Dificuldades financeiras revelam a fragilidade de jovens e idosos no cenário brasileiro

Por jair Henderson

O acesso ao crédito, quando utilizado de forma inteligente, pode ser um facilitador para o consumo consciente, a concretização de objetivos, o investimento em estudo, bem-estar, locomoção e até mesmo em novos negócios. Contudo, essa mesma ferramenta, se não for bem compreendida ou utilizada sem o devido cuidado, transforma-se em uma cilada traiçoeira, capaz de prender as pessoas em um ciclo vicioso de dívidas, ansiedade e decepção. No Brasil, essa situação tem afetado principalmente dois grupos que vivem fases bem diferentes da vida, mas que compartilham uma vulnerabilidade em comum: os jovens e os idosos.

Entre os mais jovens, especialmente aqueles pertencentes à chamada Geração Z, que cresceram em meio à tecnologia e se acostumaram a resolver tudo pelo celular, o problema não é a falta de informação, mas a maneira como essa informação é absorvida e colocada em prática.
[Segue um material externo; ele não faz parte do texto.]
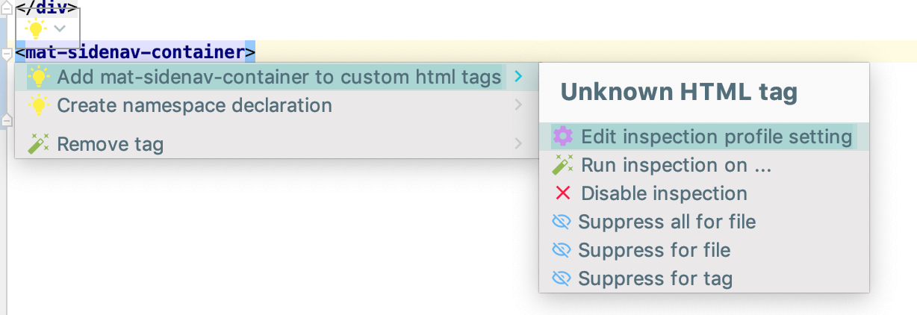The height and width of the screenshot is (315, 917).
Task: Click the mat-sidenav-container tag in the editor
Action: point(135,53)
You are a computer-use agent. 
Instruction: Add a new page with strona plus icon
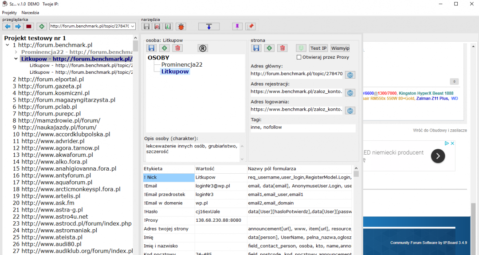pyautogui.click(x=269, y=48)
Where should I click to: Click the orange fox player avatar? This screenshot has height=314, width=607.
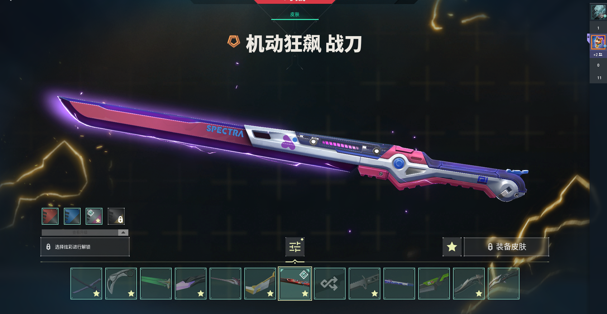point(598,42)
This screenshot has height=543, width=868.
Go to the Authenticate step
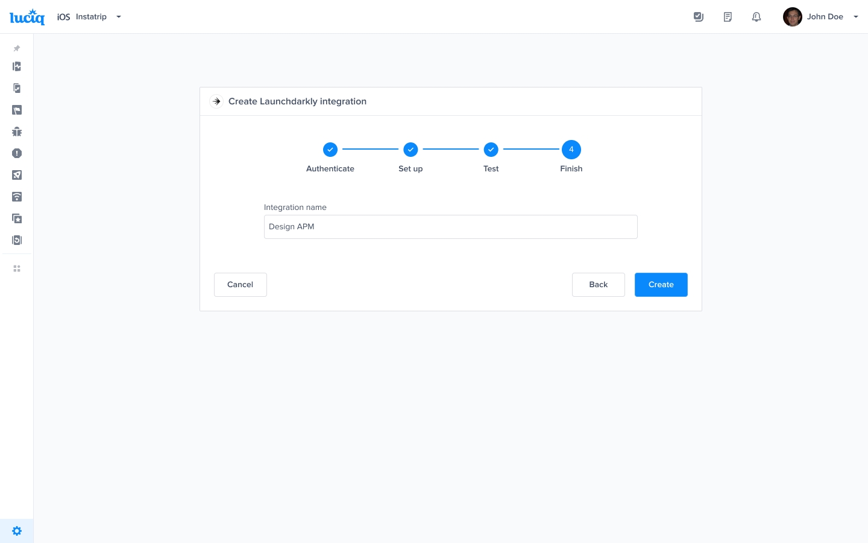coord(330,150)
Segundo dados da Confederação Nacional de Dirigentes Lojistas (CNDL), quase metade dos jovens dessa geração não tem o costume de controlar o próprio dinheiro. Muitos confessam que não anotam os gastos, não estabelecem metas de economia e nem sequer sabem quanto gastam por mês. As razões? Vão desde a ausência de incentivo à educação financeira nas escolas até a simples “preguiça”, como alguns entrevistados mencionaram em pesquisas recentes. Há também aqueles que ainda guardam dinheiro em casa ou na poupança, sem considerar outras opções de investimento que poderiam gerar melhores resultados. As consequências dessa falta de cuidado aparecem com força quando o assunto é o futuro: aproximadamente 75% dos jovens não pensam na aposentadoria, como se o tempo estivesse sempre ao seu lado e a velhice fosse algo distante demais para se preocupar.
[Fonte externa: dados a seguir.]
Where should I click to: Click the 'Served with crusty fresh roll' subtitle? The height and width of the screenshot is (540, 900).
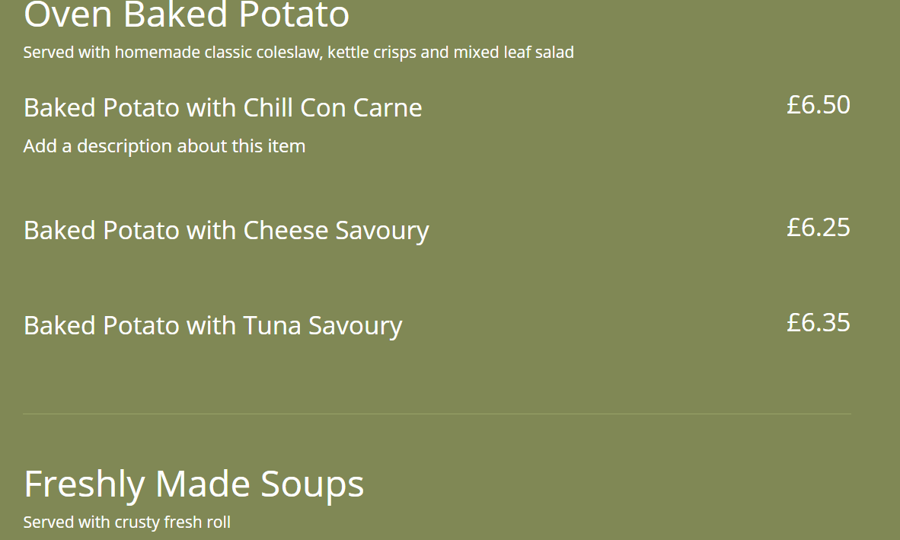pyautogui.click(x=126, y=522)
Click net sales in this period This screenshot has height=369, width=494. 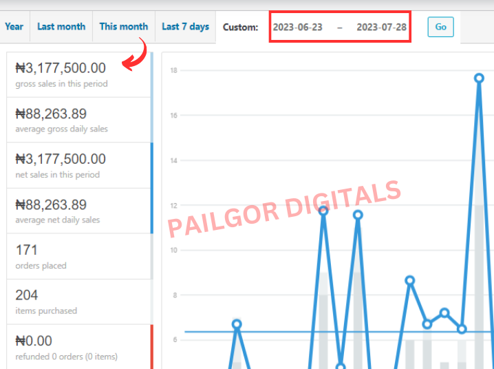pyautogui.click(x=79, y=165)
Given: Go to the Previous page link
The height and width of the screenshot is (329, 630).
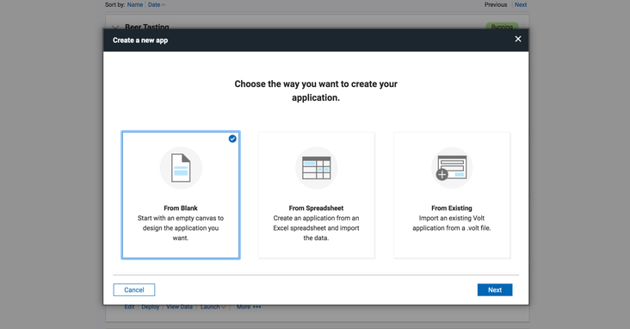Looking at the screenshot, I should tap(496, 5).
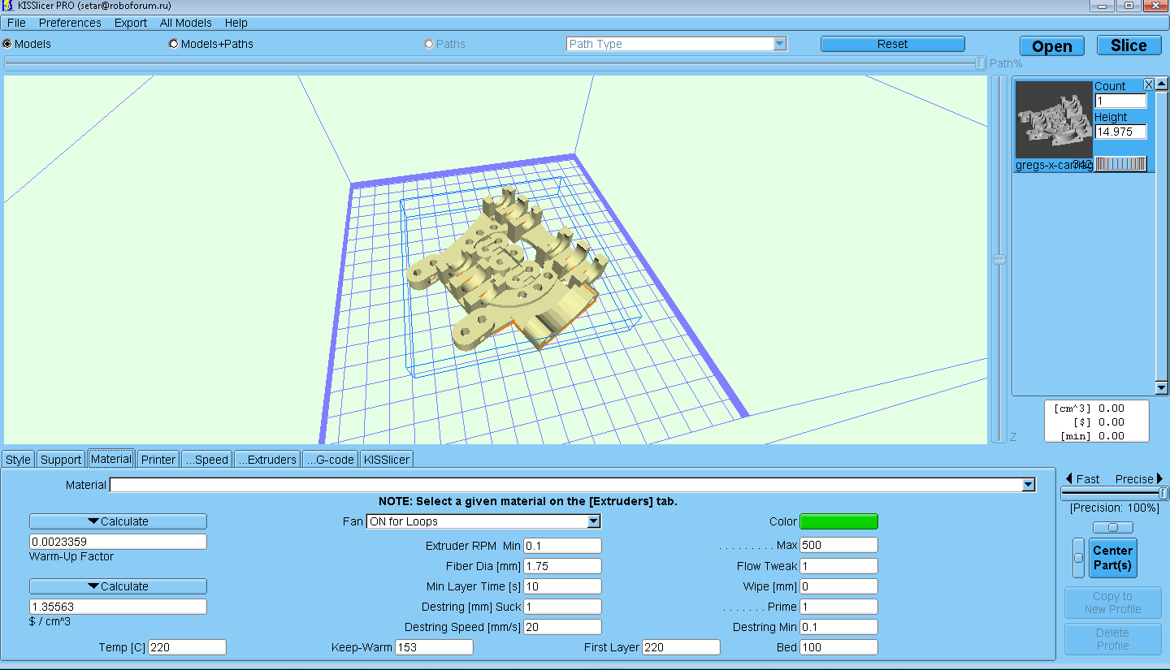Select the Models view radio button

(x=7, y=44)
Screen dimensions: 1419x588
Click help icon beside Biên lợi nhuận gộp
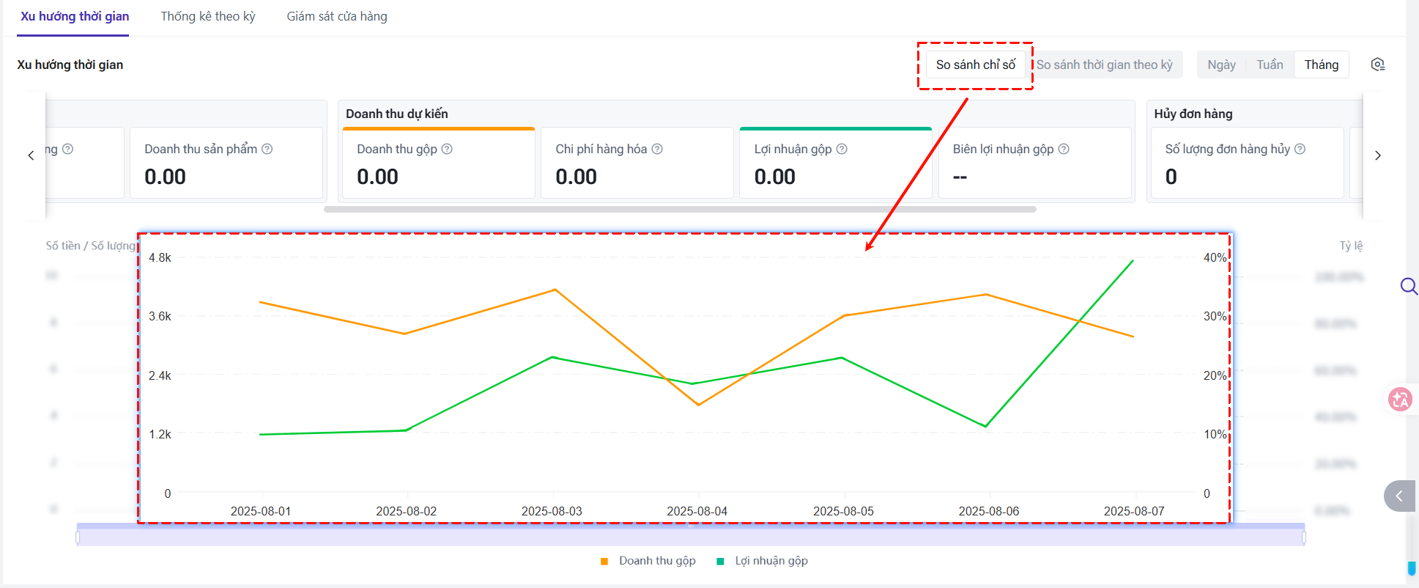[x=1064, y=149]
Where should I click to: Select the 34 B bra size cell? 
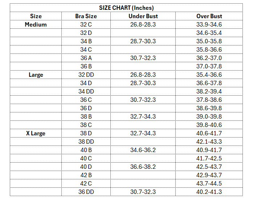pyautogui.click(x=86, y=41)
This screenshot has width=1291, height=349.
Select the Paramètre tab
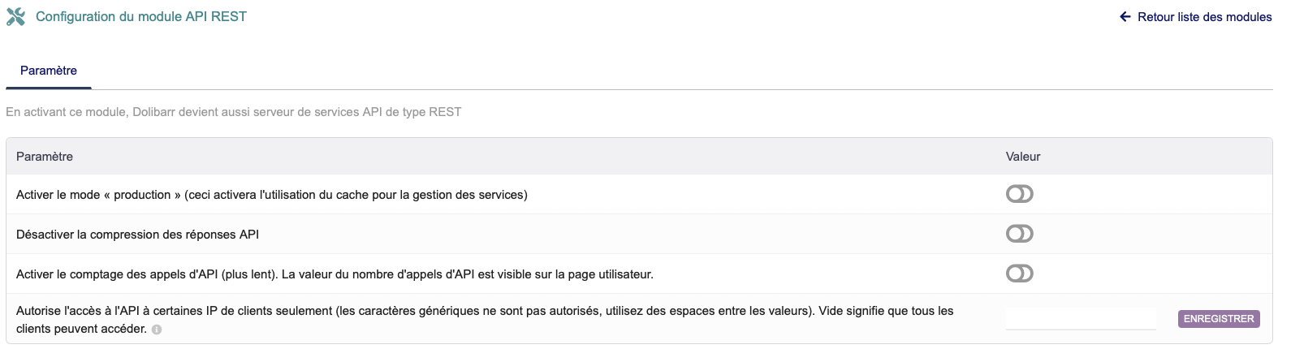49,71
Na outra extremidade da vida, os idosos enfrentam desafios distintos, mas com algumas semelhanças. A população brasileira com mais de 60 anos atingiu a marca de 32 milhões em 2023, e muitos desses indivíduos têm acesso facilitado ao crédito consignado, aquele que é descontado diretamente do benefício da aposentadoria ou pensão. Para muitos, essa é uma solução rápida para lidar com uma emergência ou até mesmo para complementar a renda familiar. No entanto, a falta de conhecimento sobre taxas de juros, prazos e condições contratuais transforma essa aparente facilidade em um perigo real. Entre 2018 e 2019, o índice de endividamento entre os idosos aumentou 45%. São pessoas que, em teoria, deveriam estar vivendo uma fase de tranquilidade, mas que acabam comprometendo grande parte de seus rendimentos com dívidas que, muitas vezes, não conseguem explicar de onde vieram.
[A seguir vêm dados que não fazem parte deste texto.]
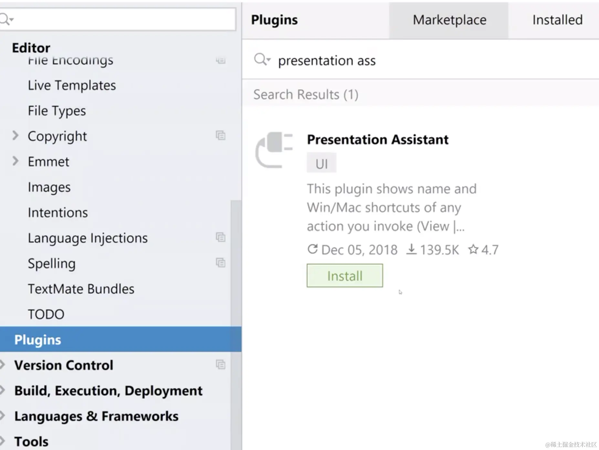Click the project-level icon beside Spelling

point(221,263)
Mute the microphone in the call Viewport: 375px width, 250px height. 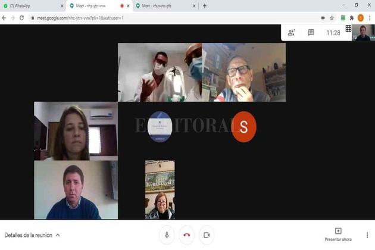pyautogui.click(x=167, y=235)
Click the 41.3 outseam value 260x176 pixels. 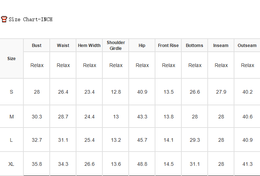pos(248,164)
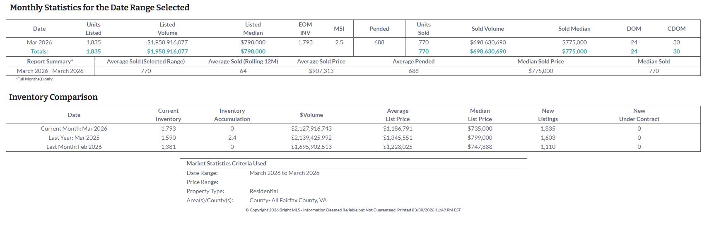Click the Average Sold Price value $907,313

(321, 71)
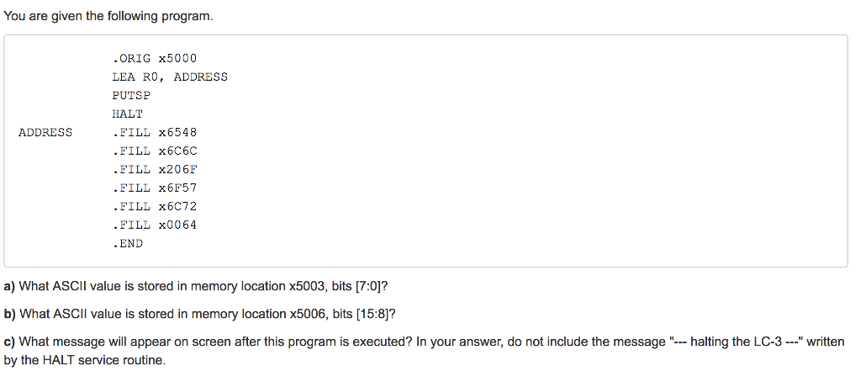Select the HALT instruction in code
861x371 pixels.
coord(128,114)
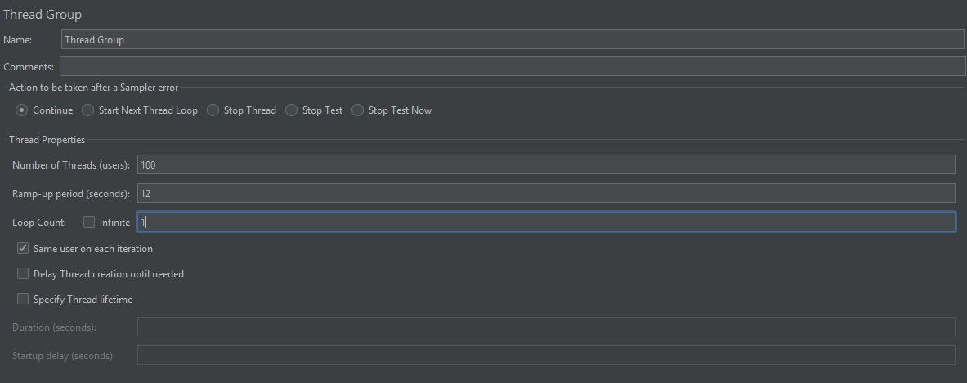The width and height of the screenshot is (967, 383).
Task: Enable the Infinite loop count checkbox
Action: 89,223
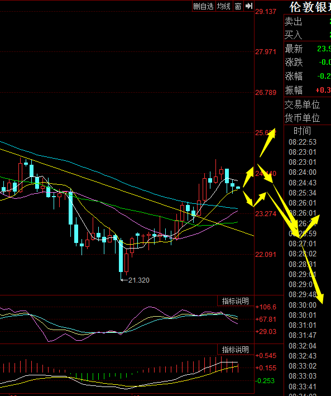Select the 08:22:53 tick entry
Image resolution: width=331 pixels, height=396 pixels.
(303, 142)
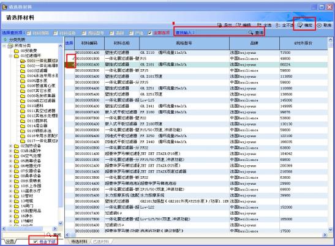Click the 全不选 deselect-all icon
Screen dimensions: 335x246
[277, 25]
As ramificações vão muito além das finanças. O acúmulo de dívidas tem pesado diretamente no bem-estar psicológico de inúmeros brasileiros, fomentando sentimentos como culpa, impotência, desvalorização pessoal e, em situações extremas, depressão. Para os mais velhos, essa conjuntura se torna ainda mais difícil devido à solidão e ao sentimento de que perderam o controle sobre suas vidas. Já entre os mais jovens, a dificuldade em concretizar sonhos e o receio de falhar em um cenário cada vez mais competitivo provocam angústia e incerteza.

A carência de instrução sobre finanças ao longo da vida, somada à disparidade social e à escassez de ações governamentais eficazes, alimenta um ciclo prejudicial que afeta não somente as pessoas individualmente, mas núcleos familiares inteiros. Em diversos lares, os pais contam com a aposentadoria dos avós, enquanto os filhos se afogam em dívidas no cartão de crédito ou no “pix parcelado”, numa tentativa arriscada de sustentar um padrão de vida impraticável. Isso causa atritos entre as gerações, desentendimentos velados e, com frequência, um desgaste emocional significativo.

O crédito em si não é o grande culpado. Ele pode ser uma ferramenta valiosa quando empregado com sabedoria, planejamento e suporte adequado. A questão reside na maneira como a sociedade, o sistema financeiro e o próprio governo abordam essa ferramenta. Programas como o Desenrola Brasil, que visam renegociar dívidas e proporcionar chances de recomeço, são relevantes, mas ainda insuficientes diante da magnitude do problema. O que urge é uma política consistente de educação financeira, desde a infância, aliada a abordagens direcionadas para atender às necessidades de cada grupo etário. Apenas assim será possível quebrar esse padrão de fragilidade que se perpetua através das gerações.

Em um país caracterizado por desigualdades gritantes, assegurar que tanto jovens quanto idosos possuam o conhecimento e o amparo necessários para gerenciar suas finanças é mais do que um tema econômico: é uma questão de honra, cidadania e qualidade de vida para todos.